18 août 2008
Vers l'euthanasie active ?
L’actualité récente, à travers le cas de Chantal Sébire, a relancé le débat sur l’euthanasie active et le droit à « mourir dans la dignité ». Parce qu’il s’agit de souffrances insupportables endurées par des individus, le débat doit se situer au niveau du vécu des patients, du rôle de l’entourage (famille et médecins) et de la prise en compte de la volonté individuelle.
Tout d’abord, et c’est à souligner, la loi Leonetti de 2005 a constitué une étape fondamentale dans la légalisation de la fin de l’acharnement thérapeutique et de l’encadrement du laisser-mourir (euthanasie passive). Faut-il pour autant franchir le pas qui conduit à l’euthanasie active ou à l’aide au suicide ?
Une question de principe
On peut se demander si la législation pourra ignorer éternellement l’évolution de l’opinion sur cette question (opinion largement favorable), qui touche, sur le principe, une liberté individuelle : volonté consciente qui n’engage que le patient. Si l'on admet, au nom d'une philosophie de l'individu et du libre-arbitre à laquelle je crois, que toute personne est responsable et dispose d'un libre-arbitre qui lui permet de disposer de son corps et de sa vie - c'est un peu différent pour l'avortement -, l'euthanasie, parce qu''elle est justifiable moralement, doit devenir un droit garanti par la loi (la loi doit bien entendu se substituer à des pratiques privées). Dans un cadre démocratique et laïque, les principes d'essence religieuses "tu ne tueras point" (justifié par ailleurs) et "la vie ne nous appartient pas" ne doivent engager que ceux qui y croient.
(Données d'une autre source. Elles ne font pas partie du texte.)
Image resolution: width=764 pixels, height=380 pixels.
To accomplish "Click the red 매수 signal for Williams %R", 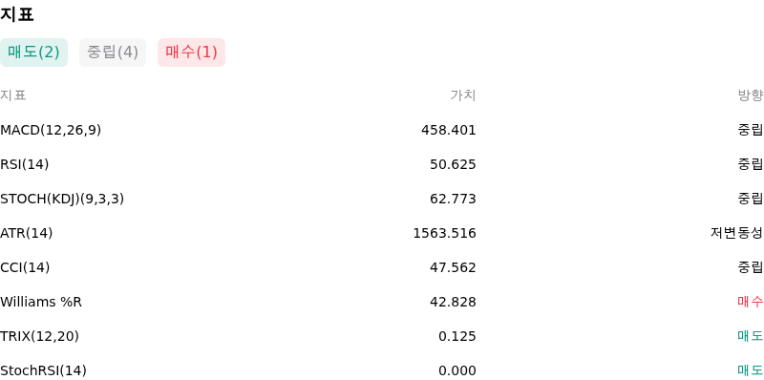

La liberté ne suffit certes pas à tolérer et justifier tous les comportements individuels au niveau d'une société (c'est la limite de la philosophie purement libérale), et la souffrance ne saurait justifier la volonté de mourir : mais, il y a un stade médical où, quand le patient juge consciemment son état indigne et sa souffrance insupportable, il doit pouvoir choisir de mourir dans la dignité, conformément au droit qu'il juge avoir ou non sur sa vie.
Des risques ?
En outre, les exemples des pays étrangers (Pays-Bas, Belgique) nous enseignent que, contrairement à l’avortement en son temps, le recours à l’euthanasie demeure assez marginal et ne croît pas, notamment en raison du recours croissant aux soins palliatifs. Je pense que c'est davantage une raison pour se montrer favorable à une loi qui ne concernerait que des cas très particuliers, aujourd’hui ignorés par la loi, qu'un signe de son inutilité. Deux critiques revenant souvent consistent à dire qu'il ne faut pas légiférer sous le coup de l'émotion ou pour un nombre restreint de cas. Mais elles ne sont pas pertinentes. Derrière l'émotion de certains cas se cachent bien un problème de principe et un champ non couvert par la loi, et le fait qu'un petit nombre de cas soit en jeu n'ait en rien une raison valable (le handicap aussi concerne un "petit nombre" de personnes), et serait à la rigueur plutôt un signe positif dans l'optique d'une loi.
Il faut reconnaître que, dans la pratique, les risques de dérive incitant à la prudence sont réels : pressions financières, pressions morales de l’entourage, incapacité à décider, dérives eugéniques… Autant de risques qui ne doivent pas être un renoncement a priori mais que toute loi – d’ailleurs contrainte par le droit européen - devrait prévenir très sérieusement. Ajouté à celà un risque, ressenti à raison par beaucoup : celui de modifier notre rapport à la mort et notre rapport - aujourd'hui sain - au suicide.
La France doit aujourd’hui déjà faire en sorte que la loi actuelle soit davantage connue et appliquée, ainsi qu’évaluée. Elle a, plus largement, le devoir de se saisir d’un débat trop longtemps demeuré tabou et qui touche à la dignité des malades. Le devoir de se confronter au vécu des patients et à l’euthanasie clandestine, d’évaluer la nature et l’ampleur des cas jugés particuliers ainsi que les risques potentiels, de dialoguer et d’évaluer les expériences étrangères : de là viendront les meilleurs éclairages.